* [Task to complete]:
Please reproduce every one of the entries below word for word, keeping their order.

* [Record extracts]:
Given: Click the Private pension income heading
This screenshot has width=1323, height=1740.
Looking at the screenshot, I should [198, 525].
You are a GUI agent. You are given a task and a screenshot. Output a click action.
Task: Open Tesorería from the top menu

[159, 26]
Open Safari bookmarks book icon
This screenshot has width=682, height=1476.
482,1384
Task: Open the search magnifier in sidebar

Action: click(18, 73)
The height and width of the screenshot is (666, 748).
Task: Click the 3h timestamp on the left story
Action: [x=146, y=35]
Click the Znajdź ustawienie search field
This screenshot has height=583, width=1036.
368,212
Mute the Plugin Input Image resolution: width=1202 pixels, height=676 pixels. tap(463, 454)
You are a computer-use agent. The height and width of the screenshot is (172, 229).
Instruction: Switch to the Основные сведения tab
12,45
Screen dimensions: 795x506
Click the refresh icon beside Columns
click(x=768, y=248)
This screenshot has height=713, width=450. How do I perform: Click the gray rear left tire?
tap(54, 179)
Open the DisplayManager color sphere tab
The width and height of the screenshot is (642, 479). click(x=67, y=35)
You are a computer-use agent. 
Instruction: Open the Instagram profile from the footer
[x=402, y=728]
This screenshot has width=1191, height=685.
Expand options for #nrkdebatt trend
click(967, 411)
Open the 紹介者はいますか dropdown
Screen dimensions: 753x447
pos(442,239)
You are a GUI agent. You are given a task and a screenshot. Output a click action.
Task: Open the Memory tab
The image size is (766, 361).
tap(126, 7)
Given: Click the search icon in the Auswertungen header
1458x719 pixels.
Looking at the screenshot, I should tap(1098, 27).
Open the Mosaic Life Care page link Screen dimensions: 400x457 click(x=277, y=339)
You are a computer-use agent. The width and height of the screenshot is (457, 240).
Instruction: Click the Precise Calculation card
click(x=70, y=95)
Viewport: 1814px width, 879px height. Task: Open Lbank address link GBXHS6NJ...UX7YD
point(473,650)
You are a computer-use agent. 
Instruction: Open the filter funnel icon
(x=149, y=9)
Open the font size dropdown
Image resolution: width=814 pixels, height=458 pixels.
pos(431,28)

* [Reply to the exercise]:
Given: Click the Private pension income heading
This screenshot has width=1323, height=1740.
Looking at the screenshot, I should [198, 525].
You are a GUI agent. You are given a task and a screenshot. Output a click action.
Task: Open Tesorería from the top menu

[159, 26]
Open Safari bookmarks book icon
This screenshot has width=682, height=1476.
482,1384
Task: Open the search magnifier in sidebar

Action: click(18, 73)
The height and width of the screenshot is (666, 748).
Task: Click the 3h timestamp on the left story
Action: [x=146, y=35]
Click the Znajdź ustawienie search field
This screenshot has height=583, width=1036.
368,212
Mute the Plugin Input Image resolution: width=1202 pixels, height=676 pixels. tap(463, 454)
You are a computer-use agent. The height and width of the screenshot is (172, 229).
Instruction: Switch to the Основные сведения tab
12,45
Screen dimensions: 795x506
Click the refresh icon beside Columns
click(x=768, y=248)
This screenshot has height=713, width=450. How do I perform: Click the gray rear left tire?
tap(54, 179)
Open the DisplayManager color sphere tab
The width and height of the screenshot is (642, 479). click(x=67, y=35)
You are a computer-use agent. 
Instruction: Open the Instagram profile from the footer
[x=402, y=728]
This screenshot has width=1191, height=685.
Expand options for #nrkdebatt trend
click(967, 411)
Open the 紹介者はいますか dropdown
Screen dimensions: 753x447
pos(442,239)
You are a GUI agent. You are given a task and a screenshot. Output a click action.
Task: Open the Memory tab
The image size is (766, 361).
tap(126, 7)
Given: Click the search icon in the Auswertungen header
1458x719 pixels.
Looking at the screenshot, I should tap(1098, 27).
Open the Mosaic Life Care page link Screen dimensions: 400x457 click(x=277, y=339)
You are a computer-use agent. The width and height of the screenshot is (457, 240).
Instruction: Click the Precise Calculation card
click(x=70, y=95)
Viewport: 1814px width, 879px height. Task: Open Lbank address link GBXHS6NJ...UX7YD
point(473,650)
You are a computer-use agent. 
Instruction: Open the filter funnel icon
(x=149, y=9)
Open the font size dropdown
Image resolution: width=814 pixels, height=458 pixels.
pos(431,28)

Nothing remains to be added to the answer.